Page MenuHomePhabricator

Set up an easy to parse recentchanges feed
Closed, ResolvedPublic

Description

RFC on mediawiki.org:

Author: mnh

Description:
Current browne IRC feed isn't exactly parser-friendly, with colors and rather peculiar field arrangement
making things a lot harder than would be necessary. Since many tools depend on the stream, I'd suggest
to additionally offer a less painful format.

Proposed format: separated list using either U+001E (std record separator) or U+001F (std unit separator)
as delimiter with field order:

page, editor, minor, new, edit type, action flags, action duration, size delta, diff link, summary

s.t. (just BNFing the non-obvious)
<minor> ::= 'M' | ''

<new> ::= 'N' | ''

<edit type> ::= 'block' | 'protect' | <whatever> | ''
<block action> ::= 'anononly' | 'nocreate' | 'nomail' | <block action>',' <block action>
<protect action> ::= 'autoconfirmed' | 'sysop' | 'none'
<action flags> ::= <block action> | <protect action> | ''
<action duration>::= <timestring> | ''

Examples: (; used instead of U+001[EF] here)
User:myVictim;EvilAdmin;;;block;anon-only,nocreate;infinite;http://XY.wikipedia.org/wiki/Special:Log/block;because I can\n
Testpage;Editor;M;N;;;10;http://XY.wikipedia.org/w/index.php?title=...;just testing\n

Advantages:

  • tool programmers could simply fetch and split() each line, not much chance for bugs to creep in
  • independent of any particular project settings, whereas current stream uses e.g. "„[[Benutzer:Foo]]“ für den Zeitraum: Unbeschränkt (Erstellung von Benutzerkonten gesperrt)", the format thus eases i18n of tools
  • easy to specify
  • probably pretty straightforward to implement

Disadvantages:

  • not particularly well suited for human readability. When offered as a supplement stream instead of entirely replacing the old one, this is however neglectable.

Regards, mnh


Version: unspecified
Severity: enhancement

Details

Reference
bz14045

Event Timeline

bzimport raised the priority of this task from to Low.Nov 21 2014, 10:11 PM
bzimport set Reference to bz14045.

leon wrote:

XML would be cool. We could even distribute it over XMPP! :-)

Although the current scheme is parseable, this proposal seems reasonable, but only if it would exist along with the "human readable" channels. I suggest something like #meta.wikimedia.bot for the channel names.

mike.lifeguard+bugs wrote:

(In reply to comment #2)

Although the current scheme is parseable, this proposal seems reasonable, but
only if it would exist along with the "human readable" channels. I suggest
something like #meta.wikimedia.bot for the channel names.

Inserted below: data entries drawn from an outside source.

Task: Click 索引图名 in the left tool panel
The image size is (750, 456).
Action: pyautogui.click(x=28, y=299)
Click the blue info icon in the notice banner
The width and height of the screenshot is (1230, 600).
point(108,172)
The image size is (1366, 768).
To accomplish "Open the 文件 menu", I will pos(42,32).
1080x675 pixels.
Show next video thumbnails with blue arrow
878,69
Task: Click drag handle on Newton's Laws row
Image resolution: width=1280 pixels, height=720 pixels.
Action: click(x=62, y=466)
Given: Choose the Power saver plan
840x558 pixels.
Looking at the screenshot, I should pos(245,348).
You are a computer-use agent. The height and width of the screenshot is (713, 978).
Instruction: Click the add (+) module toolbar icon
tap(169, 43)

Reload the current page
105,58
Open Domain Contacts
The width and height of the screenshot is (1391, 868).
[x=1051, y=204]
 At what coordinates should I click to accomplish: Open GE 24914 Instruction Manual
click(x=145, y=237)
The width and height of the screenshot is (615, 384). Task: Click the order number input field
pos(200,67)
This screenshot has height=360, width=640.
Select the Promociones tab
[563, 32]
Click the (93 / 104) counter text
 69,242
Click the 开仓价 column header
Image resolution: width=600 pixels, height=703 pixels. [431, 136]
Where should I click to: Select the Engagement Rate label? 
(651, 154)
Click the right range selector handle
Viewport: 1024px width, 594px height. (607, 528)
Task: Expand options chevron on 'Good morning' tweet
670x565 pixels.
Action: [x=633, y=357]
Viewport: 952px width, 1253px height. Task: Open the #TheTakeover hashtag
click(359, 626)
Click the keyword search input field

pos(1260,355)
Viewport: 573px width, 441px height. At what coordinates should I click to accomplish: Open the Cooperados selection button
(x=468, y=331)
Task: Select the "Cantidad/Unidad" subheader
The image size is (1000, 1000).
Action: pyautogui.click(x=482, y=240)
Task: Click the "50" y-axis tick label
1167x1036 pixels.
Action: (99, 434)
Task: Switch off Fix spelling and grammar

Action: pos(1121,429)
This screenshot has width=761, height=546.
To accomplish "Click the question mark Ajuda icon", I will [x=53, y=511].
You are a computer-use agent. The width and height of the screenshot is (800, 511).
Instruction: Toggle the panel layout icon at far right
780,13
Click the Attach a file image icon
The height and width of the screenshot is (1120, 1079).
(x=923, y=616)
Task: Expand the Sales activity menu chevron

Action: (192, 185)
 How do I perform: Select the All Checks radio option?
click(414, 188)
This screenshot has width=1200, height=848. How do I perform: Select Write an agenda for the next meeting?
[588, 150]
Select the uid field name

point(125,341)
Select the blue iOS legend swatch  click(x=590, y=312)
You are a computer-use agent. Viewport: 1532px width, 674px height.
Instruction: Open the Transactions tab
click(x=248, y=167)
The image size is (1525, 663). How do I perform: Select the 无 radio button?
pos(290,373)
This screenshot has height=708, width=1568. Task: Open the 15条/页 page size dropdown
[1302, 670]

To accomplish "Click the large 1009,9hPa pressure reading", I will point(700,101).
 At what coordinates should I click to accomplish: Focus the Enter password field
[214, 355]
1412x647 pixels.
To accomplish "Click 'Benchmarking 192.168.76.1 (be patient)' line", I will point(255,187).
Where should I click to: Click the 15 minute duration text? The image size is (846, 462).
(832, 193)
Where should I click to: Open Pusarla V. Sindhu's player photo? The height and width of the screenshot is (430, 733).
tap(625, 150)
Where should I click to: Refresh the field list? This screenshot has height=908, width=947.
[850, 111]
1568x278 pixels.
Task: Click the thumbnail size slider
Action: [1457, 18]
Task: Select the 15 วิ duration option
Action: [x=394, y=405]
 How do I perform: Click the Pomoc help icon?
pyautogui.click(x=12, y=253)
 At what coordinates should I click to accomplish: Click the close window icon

It's actually not so parseable. In particular, localization is a problem, as is the rights log. We make do, but a standardized output built specifically to be machine-readable would be a boon.

Changed component to "RecentChanges"

Bug 17450 is specifically about RC-via-XMPP. Since a easy-to-parse feed over IRC is impossible due to random cut-off, i'll mark this bug as depending on the XMPP one.

Change 131040 had a related patch set uploaded by Krinkle:
Add 'rcstream' module for broadcasting recent changes over WebSockets

https://gerrit.wikimedia.org/r/131040

Change 131040 merged by Faidon Liambotis:
Add 'rcstream' module for broadcasting recent changes over WebSockets

https://gerrit.wikimedia.org/r/131040

Moving from MediaWiki to Wikimedia. This bug is mostly about the IRC feed that Wikimedia provides. And has been referred to by Ori and Faidon for the RCStream service that's being created at the moment.

  • Bug 30555 has been marked as a duplicate of this bug. ***

See:

There is still a few minor issues to be resolved. An announcement to wikitech-l will be made when the service is ready for wide usage. However this bug as-is is done.